(DATA begins)

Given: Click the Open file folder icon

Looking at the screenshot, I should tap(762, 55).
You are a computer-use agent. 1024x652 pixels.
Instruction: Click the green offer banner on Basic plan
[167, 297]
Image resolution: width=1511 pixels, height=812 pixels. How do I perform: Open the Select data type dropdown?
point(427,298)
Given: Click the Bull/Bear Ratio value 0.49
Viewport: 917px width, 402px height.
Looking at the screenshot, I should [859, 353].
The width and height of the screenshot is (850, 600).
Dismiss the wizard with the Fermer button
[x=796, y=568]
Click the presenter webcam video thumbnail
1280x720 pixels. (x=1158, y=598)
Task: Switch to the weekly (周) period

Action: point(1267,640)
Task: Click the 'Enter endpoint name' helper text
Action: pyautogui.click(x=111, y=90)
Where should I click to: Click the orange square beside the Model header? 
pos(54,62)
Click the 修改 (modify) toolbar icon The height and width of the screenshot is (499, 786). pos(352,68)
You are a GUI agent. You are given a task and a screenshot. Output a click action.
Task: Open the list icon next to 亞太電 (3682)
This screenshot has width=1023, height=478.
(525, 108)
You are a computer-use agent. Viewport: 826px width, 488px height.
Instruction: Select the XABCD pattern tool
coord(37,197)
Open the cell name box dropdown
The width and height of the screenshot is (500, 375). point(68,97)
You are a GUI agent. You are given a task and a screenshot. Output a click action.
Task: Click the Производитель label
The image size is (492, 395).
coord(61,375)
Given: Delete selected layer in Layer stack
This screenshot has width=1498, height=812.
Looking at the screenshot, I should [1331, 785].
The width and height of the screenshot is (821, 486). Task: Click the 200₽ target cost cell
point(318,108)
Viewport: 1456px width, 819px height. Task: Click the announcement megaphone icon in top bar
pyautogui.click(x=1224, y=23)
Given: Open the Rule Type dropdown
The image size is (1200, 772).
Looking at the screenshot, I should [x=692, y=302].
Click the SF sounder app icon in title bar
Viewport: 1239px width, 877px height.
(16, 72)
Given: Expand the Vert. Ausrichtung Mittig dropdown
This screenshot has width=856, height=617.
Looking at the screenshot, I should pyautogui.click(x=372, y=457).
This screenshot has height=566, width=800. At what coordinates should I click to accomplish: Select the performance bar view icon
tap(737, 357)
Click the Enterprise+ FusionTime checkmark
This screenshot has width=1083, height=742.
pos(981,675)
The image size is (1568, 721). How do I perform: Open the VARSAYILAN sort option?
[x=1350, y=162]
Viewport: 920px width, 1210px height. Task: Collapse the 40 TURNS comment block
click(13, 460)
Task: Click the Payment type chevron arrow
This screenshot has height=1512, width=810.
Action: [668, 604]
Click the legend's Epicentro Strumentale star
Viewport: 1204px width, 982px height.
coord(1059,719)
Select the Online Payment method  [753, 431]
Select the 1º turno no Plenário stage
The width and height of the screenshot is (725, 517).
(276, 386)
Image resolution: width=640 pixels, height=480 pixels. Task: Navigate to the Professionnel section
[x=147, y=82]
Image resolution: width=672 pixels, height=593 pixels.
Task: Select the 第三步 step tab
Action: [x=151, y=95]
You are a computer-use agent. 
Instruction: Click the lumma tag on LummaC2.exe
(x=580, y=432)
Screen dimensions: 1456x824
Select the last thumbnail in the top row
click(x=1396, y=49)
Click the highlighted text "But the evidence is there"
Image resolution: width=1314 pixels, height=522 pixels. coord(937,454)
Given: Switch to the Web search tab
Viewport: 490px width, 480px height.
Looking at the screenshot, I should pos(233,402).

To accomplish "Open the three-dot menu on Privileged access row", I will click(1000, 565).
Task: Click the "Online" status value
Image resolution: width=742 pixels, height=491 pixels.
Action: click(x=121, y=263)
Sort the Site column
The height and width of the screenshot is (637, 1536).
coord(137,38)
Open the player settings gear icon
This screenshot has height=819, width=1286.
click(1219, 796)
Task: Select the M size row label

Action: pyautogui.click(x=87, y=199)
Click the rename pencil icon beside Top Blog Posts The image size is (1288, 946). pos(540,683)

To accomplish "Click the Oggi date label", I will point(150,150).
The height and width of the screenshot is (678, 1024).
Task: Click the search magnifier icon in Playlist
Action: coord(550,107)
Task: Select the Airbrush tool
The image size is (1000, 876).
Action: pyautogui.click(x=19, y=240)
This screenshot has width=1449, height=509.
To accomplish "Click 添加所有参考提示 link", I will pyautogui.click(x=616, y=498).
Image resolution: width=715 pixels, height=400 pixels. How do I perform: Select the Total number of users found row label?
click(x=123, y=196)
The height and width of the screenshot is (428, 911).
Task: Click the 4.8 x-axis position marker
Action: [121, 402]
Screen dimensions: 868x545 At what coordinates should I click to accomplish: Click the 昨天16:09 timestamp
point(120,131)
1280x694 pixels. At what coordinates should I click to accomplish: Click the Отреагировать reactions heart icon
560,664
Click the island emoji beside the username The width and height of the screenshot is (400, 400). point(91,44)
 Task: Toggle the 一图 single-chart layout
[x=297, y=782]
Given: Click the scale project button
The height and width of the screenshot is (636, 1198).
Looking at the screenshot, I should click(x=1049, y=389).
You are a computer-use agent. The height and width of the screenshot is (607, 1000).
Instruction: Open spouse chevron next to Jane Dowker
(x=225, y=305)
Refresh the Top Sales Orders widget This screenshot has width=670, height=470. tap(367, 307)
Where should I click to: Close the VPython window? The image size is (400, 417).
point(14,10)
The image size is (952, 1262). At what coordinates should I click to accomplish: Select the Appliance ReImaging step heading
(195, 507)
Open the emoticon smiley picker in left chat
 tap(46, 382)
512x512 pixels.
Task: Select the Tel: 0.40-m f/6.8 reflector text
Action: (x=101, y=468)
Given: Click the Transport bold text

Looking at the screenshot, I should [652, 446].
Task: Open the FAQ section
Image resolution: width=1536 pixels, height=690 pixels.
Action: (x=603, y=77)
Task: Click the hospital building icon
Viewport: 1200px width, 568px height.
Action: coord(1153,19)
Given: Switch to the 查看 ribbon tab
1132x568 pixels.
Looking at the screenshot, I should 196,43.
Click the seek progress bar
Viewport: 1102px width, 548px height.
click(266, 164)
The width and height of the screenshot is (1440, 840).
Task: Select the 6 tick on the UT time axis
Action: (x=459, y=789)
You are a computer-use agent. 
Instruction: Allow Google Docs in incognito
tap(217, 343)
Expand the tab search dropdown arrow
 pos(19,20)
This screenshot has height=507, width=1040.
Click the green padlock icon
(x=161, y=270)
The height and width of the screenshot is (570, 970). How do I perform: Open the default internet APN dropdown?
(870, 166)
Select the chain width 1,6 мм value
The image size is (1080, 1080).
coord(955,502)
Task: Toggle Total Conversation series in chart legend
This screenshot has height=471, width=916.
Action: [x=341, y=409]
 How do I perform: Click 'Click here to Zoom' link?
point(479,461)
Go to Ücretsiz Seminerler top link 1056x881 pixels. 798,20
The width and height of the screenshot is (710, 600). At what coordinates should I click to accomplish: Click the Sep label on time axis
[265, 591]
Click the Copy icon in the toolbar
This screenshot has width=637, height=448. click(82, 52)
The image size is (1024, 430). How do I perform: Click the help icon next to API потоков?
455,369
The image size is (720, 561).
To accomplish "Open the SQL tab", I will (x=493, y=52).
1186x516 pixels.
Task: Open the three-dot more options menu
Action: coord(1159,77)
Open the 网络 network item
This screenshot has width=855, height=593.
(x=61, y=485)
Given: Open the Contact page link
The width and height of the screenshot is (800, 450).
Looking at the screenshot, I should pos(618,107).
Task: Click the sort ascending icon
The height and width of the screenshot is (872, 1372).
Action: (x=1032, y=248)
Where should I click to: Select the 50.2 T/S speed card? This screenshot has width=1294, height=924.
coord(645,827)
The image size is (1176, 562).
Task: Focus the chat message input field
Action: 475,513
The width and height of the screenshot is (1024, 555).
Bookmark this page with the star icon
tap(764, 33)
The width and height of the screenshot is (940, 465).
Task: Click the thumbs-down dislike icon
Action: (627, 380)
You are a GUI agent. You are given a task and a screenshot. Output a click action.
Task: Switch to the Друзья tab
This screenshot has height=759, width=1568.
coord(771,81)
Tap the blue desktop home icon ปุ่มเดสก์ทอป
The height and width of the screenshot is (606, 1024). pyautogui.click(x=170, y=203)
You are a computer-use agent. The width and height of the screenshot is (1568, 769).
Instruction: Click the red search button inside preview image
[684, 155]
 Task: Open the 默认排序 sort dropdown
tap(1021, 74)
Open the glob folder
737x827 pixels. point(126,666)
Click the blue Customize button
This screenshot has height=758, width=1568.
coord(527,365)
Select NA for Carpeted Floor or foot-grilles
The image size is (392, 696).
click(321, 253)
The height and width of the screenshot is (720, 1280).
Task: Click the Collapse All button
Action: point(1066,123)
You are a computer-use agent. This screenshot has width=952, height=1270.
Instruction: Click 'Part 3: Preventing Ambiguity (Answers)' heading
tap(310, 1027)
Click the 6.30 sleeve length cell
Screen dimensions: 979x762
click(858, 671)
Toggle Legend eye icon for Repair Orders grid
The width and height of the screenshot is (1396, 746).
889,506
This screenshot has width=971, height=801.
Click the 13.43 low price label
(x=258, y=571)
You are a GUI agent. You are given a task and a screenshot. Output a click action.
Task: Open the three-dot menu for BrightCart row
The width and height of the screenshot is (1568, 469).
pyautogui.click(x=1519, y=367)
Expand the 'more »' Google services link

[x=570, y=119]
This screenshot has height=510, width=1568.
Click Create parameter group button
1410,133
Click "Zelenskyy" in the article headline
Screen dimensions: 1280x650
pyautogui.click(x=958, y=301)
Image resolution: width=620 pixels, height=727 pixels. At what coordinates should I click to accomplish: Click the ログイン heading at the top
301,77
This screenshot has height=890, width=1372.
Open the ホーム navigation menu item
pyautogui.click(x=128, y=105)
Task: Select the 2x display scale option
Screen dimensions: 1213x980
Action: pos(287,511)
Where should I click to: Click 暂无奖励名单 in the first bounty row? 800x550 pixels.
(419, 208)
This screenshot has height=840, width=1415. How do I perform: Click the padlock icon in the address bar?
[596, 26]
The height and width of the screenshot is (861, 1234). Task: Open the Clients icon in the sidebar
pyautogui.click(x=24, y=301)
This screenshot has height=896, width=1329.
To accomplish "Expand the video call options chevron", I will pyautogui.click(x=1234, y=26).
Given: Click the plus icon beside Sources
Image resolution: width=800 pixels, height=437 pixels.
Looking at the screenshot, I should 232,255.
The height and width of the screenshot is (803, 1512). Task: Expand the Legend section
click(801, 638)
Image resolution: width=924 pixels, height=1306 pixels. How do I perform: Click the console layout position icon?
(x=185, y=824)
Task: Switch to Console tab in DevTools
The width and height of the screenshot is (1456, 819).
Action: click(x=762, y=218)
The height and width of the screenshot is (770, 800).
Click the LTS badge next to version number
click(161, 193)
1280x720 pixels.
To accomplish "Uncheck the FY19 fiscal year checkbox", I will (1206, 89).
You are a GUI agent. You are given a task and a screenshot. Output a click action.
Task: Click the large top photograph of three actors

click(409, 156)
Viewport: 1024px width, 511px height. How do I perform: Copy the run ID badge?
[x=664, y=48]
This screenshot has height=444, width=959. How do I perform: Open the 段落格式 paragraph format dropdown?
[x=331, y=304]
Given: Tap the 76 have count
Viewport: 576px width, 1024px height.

(DATA ends)

### EXERCISE GOAL
Check the data above line by line for the word "computer". State only how many lines contain it.

### SOLUTION TO THE PROBLEM
7